* WORK INSTRUCTIONS
Copy out each line below that contains the word "Screen". Case counts.
------ INFORMATION PROVIDED
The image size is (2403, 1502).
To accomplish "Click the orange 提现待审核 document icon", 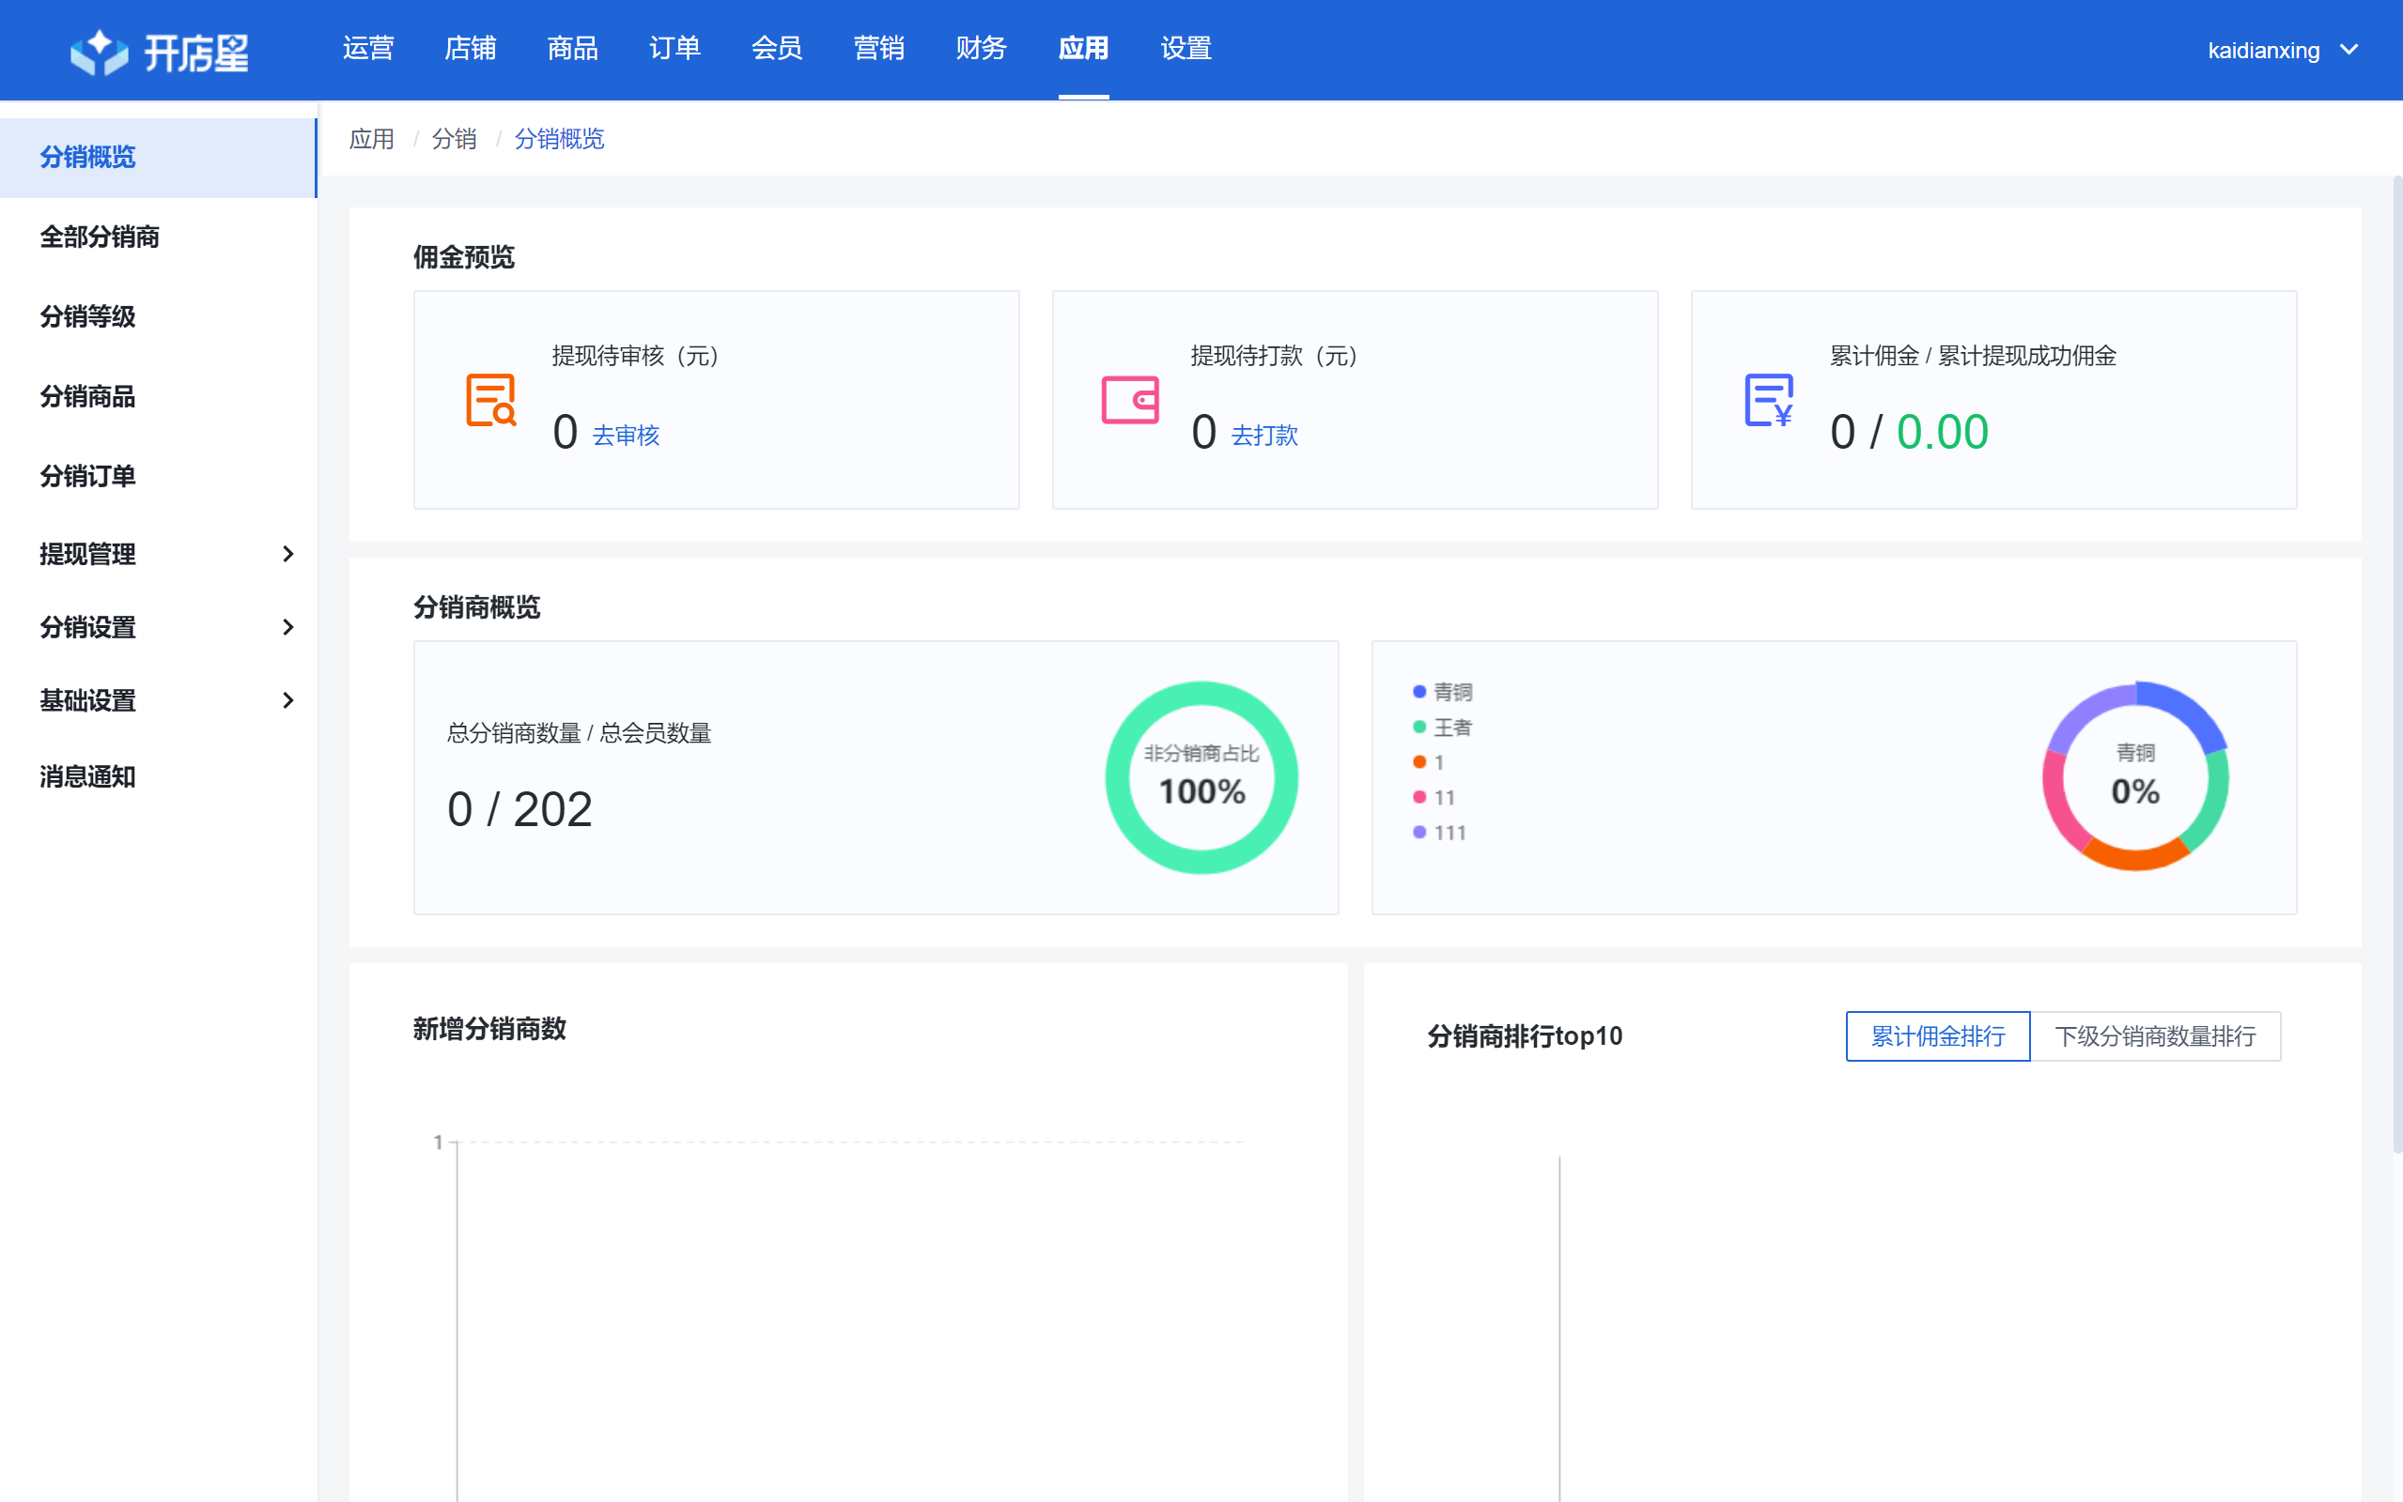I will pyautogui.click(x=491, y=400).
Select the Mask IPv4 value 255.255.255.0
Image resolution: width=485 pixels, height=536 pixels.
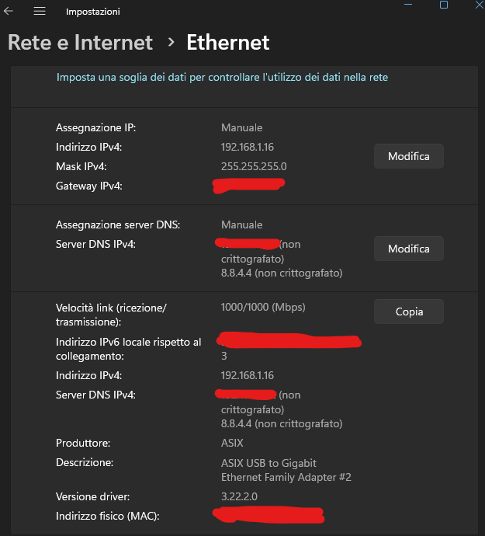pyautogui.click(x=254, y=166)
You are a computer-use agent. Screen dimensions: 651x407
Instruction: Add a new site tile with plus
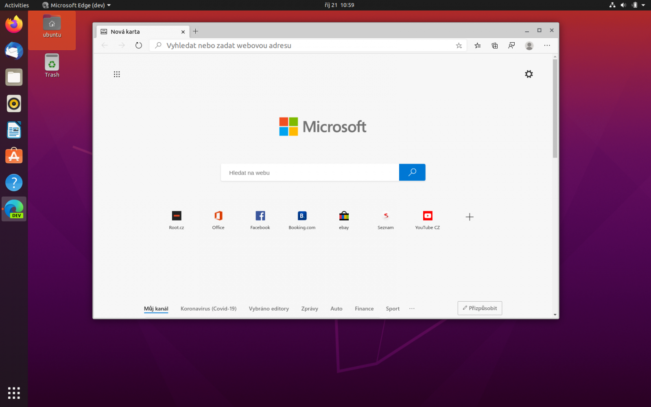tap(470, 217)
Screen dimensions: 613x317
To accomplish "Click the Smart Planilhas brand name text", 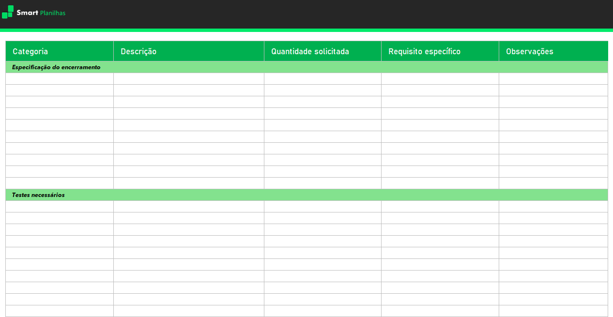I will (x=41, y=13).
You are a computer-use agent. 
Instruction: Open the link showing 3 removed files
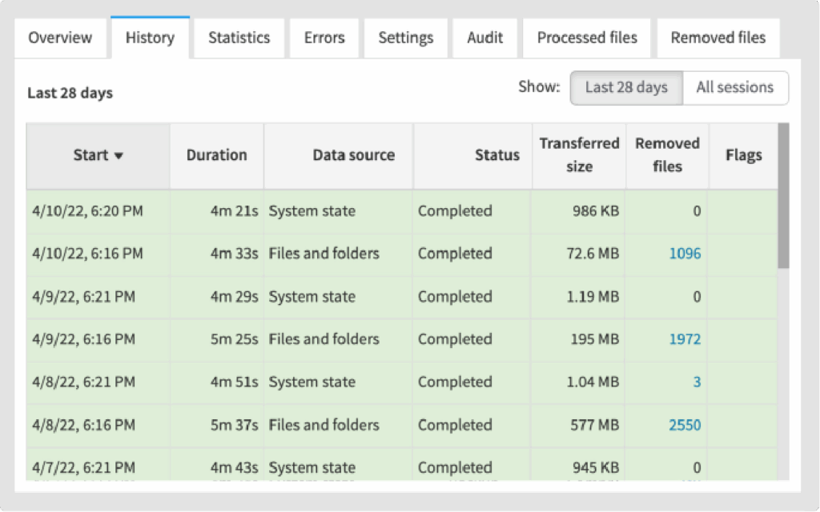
------------
* RESULT OF THE EXERCISE
You are a computer-use agent. Screen dimensions: 651x407
Screen dimensions: 613x317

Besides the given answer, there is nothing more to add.